Stadt beansprucht Pachtflächen ohne Abstimmung: Landwirt gewinnt Rechtsstreit

Ein Landwirt aus NRW erwirkt ein Urteil gegen eine Stadt, weil diese seine Pachtflächen ohne Abstimmung für Baumaßnahmen in Anspruch nahm und obendrein 42.500 € Entschädigung von ihm forderte.

Lesezeit: 4 Minuten

Dieser Beitrag ist zuerst erschienen im "Wochenblatt für Landwirtschaft und Landleben".

Irgendwo müssen die Bau­maschinen stehen: Die Stadt S. im westlichen Münsterland wollte die Fläche eines Landwirts für Baumaßnahmen nutzen.
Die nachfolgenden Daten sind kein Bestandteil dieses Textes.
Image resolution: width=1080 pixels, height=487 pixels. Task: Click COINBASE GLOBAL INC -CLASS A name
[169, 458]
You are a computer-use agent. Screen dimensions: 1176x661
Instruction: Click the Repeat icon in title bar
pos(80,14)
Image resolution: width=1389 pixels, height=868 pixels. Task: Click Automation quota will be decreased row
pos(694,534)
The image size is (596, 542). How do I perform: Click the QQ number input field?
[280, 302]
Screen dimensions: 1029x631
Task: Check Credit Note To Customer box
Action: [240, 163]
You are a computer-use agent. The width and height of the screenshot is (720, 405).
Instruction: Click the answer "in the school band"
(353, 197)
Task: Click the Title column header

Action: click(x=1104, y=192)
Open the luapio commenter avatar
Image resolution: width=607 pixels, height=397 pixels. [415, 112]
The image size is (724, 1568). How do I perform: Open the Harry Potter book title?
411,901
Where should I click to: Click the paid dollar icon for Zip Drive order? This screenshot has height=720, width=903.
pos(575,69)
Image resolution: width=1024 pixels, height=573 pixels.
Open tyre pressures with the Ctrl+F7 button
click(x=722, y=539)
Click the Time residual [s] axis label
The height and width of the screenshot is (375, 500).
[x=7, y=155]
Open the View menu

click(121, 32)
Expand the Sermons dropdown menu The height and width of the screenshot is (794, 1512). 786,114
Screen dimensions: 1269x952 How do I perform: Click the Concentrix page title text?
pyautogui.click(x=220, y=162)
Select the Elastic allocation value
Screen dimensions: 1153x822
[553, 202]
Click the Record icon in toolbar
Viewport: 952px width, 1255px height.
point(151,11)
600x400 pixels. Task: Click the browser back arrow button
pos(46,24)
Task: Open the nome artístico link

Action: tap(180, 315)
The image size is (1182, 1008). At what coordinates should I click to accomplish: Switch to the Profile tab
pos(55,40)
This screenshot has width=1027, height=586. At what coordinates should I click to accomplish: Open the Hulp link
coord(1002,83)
Ohne dass ein schriftlicher Vertrag existierte, fingen die Bauarbeiten an. Der Landwirt erwirkte sofort einen Baustopp. Doch das Echo kam: Die Stadt verklagte den Milchviehhalter auf 42.500 € Entschädigung.

Stadt benötigt Land

Bei der Fläche des Landwirts handelt es sich um ein knapp 0,5 ha großes Pachtgrundstück. Daneben liegt ein Grundstück, auf dem die Stadt ein Pumpwerk plante. Einen Teil der Pachtfläche, knapp 640 m2, wollte die Stadt während der Bauphase als Baustraße und Abstellflächen für Maschinen und Materialien nutzen. Im Juli 2020 wandten sich zwei städtische Mitarbeiter an den Landwirt. Konkrete Vereinbarungen trafen die Parteien da nicht. Dann passierte lange nichts. Erst Mitte Dezember 2021 informierte ein Mitarbeiter der Stadt den Landwirt telefonisch, dass ab Anfang Januar 2022 die Bauarbeiten beginnen. Die Stadt bot dem Landwirt eine Entschädigungszahlung von 1.000 € an. Ein schrift­licher Vertrag kam aber nie zu­stande – weder mit dem Landwirt noch mit dessen Verpächtern.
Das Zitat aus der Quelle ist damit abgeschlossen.